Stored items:
= Beginning of Section =
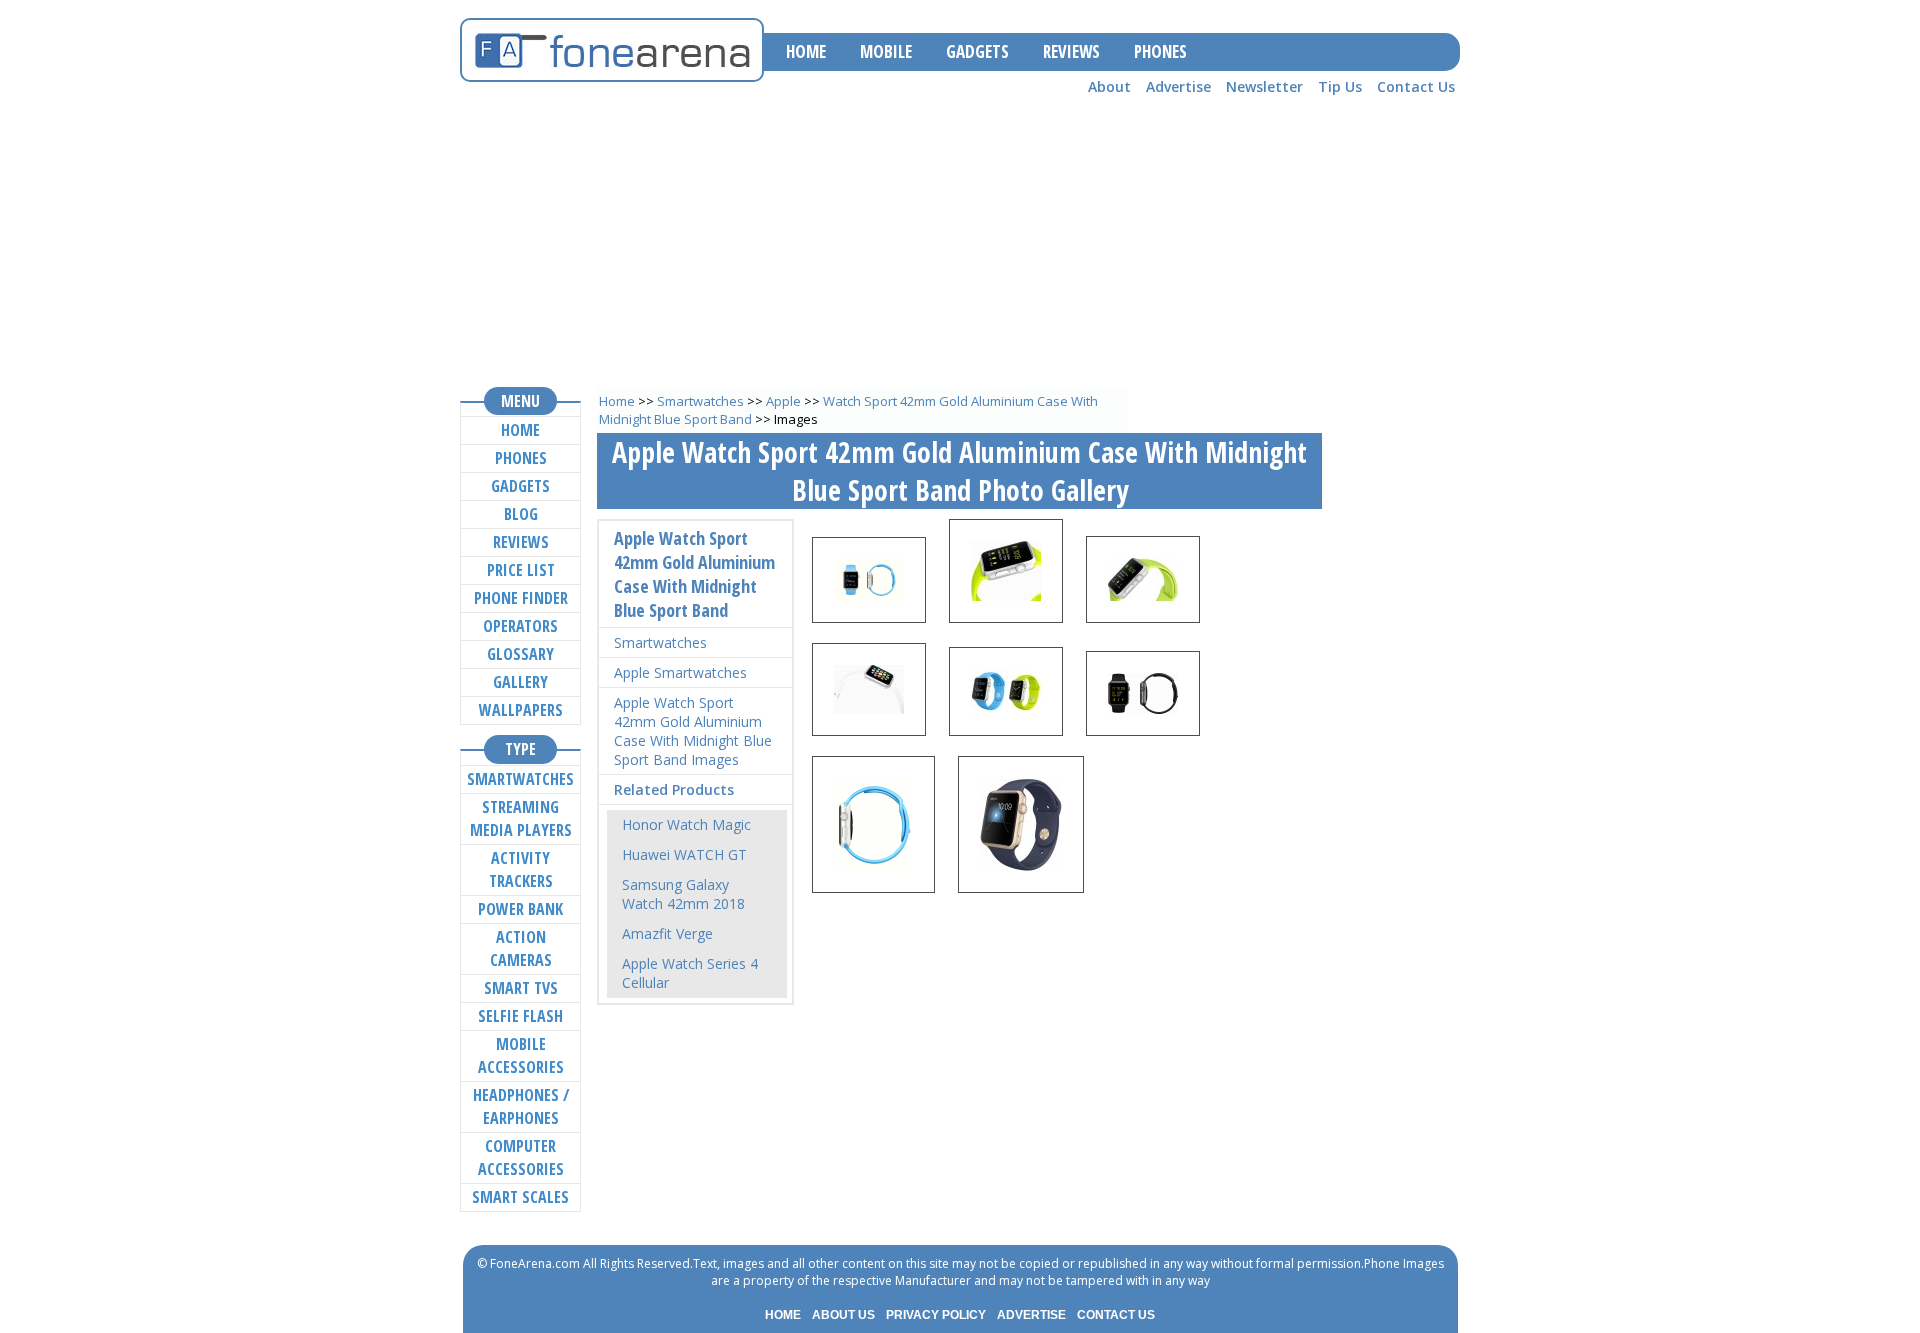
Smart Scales (520, 1197)
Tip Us (1340, 86)
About (1109, 86)
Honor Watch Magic (686, 824)
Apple (783, 401)
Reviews (521, 542)
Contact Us (1416, 86)
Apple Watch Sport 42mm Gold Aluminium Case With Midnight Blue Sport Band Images (693, 731)
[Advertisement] (960, 241)
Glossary (520, 654)
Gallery (520, 682)
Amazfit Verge (667, 933)
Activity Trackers (521, 869)
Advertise (1178, 86)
= End of Section =
▸ Exercise details
Exact copy, no pictures: return the entries word for word.

▸ Written solution
Smart Scales (520, 1197)
Tip Us (1340, 86)
About (1109, 86)
Honor Watch Magic (686, 824)
Apple (783, 401)
Reviews (521, 542)
Contact Us (1416, 86)
Apple Watch Sport 42mm Gold Aluminium Case With Midnight Blue Sport Band Images (693, 731)
[Advertisement] (960, 241)
Glossary (520, 654)
Gallery (520, 682)
Amazfit Verge (667, 933)
Activity Trackers (521, 869)
Advertise (1178, 86)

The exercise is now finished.